**Exercise data**
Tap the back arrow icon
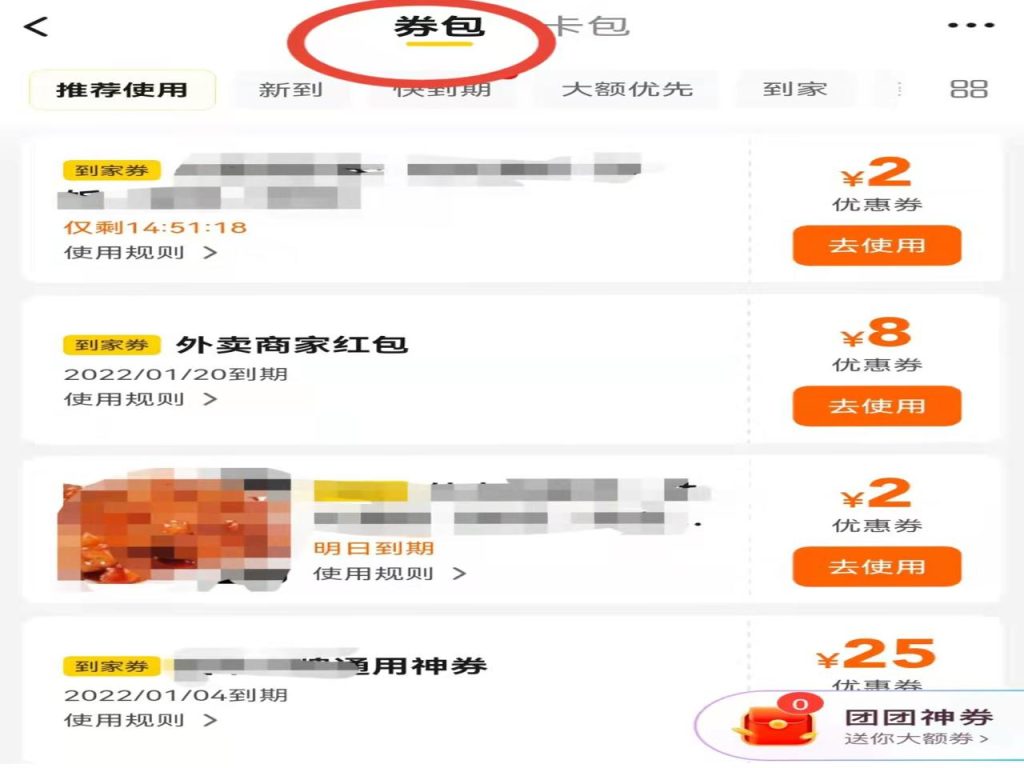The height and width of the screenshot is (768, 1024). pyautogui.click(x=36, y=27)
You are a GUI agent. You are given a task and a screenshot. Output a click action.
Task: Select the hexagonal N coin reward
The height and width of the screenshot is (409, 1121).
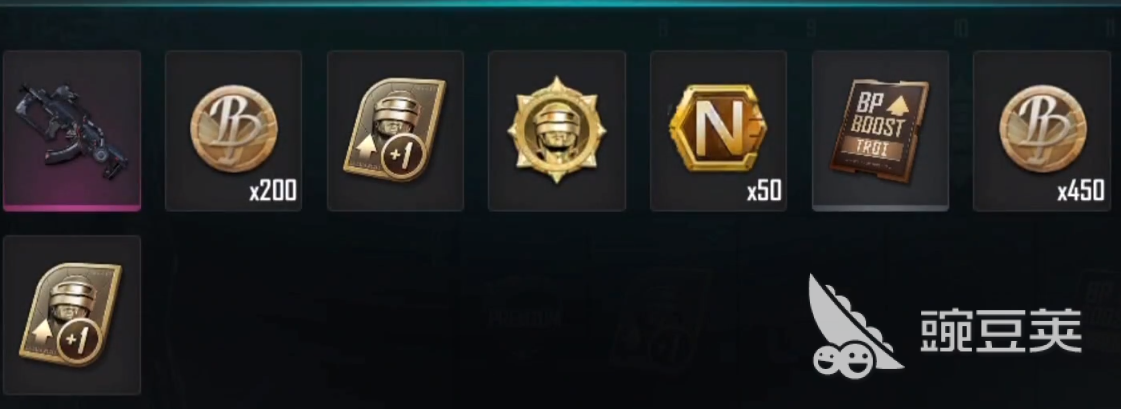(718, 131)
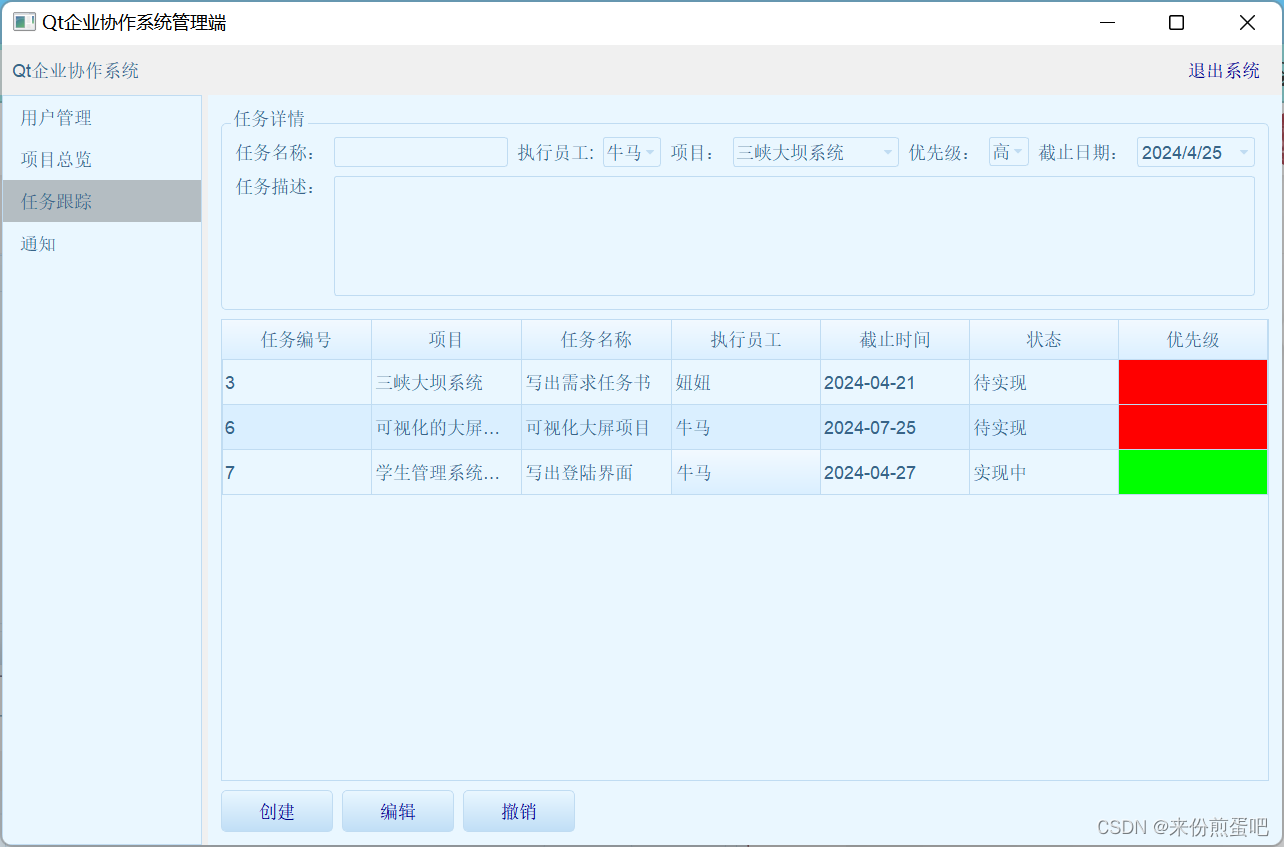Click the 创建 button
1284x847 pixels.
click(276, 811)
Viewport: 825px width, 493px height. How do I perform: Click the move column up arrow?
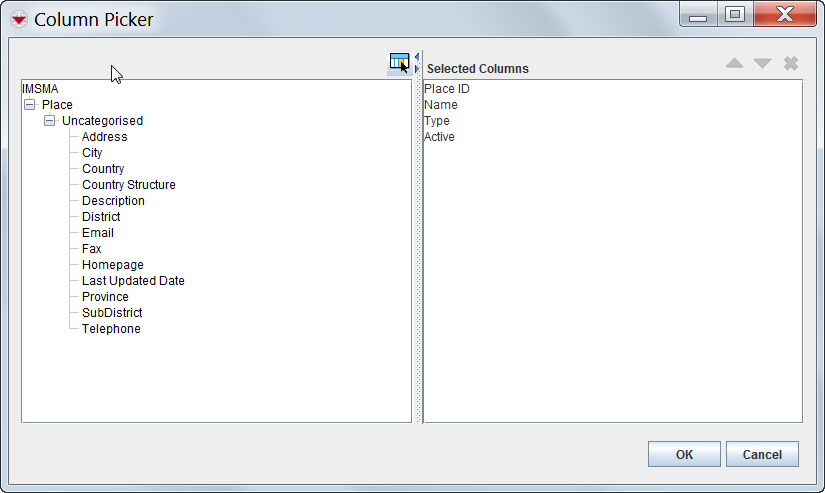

**Goal of the exercise**
Repeat the material above exactly; any picture in it is left out.

**Solution to the problem**
Tap the back arrow icon
The height and width of the screenshot is (768, 1024). pyautogui.click(x=36, y=27)
You are a GUI agent. You are given a task and a screenshot. Output a click action.
Task: Select the hexagonal N coin reward
The height and width of the screenshot is (409, 1121).
(718, 131)
Click the 创建 button
1284x847 pixels.
click(276, 811)
Viewport: 825px width, 493px height. How do I perform: Click the move column up arrow?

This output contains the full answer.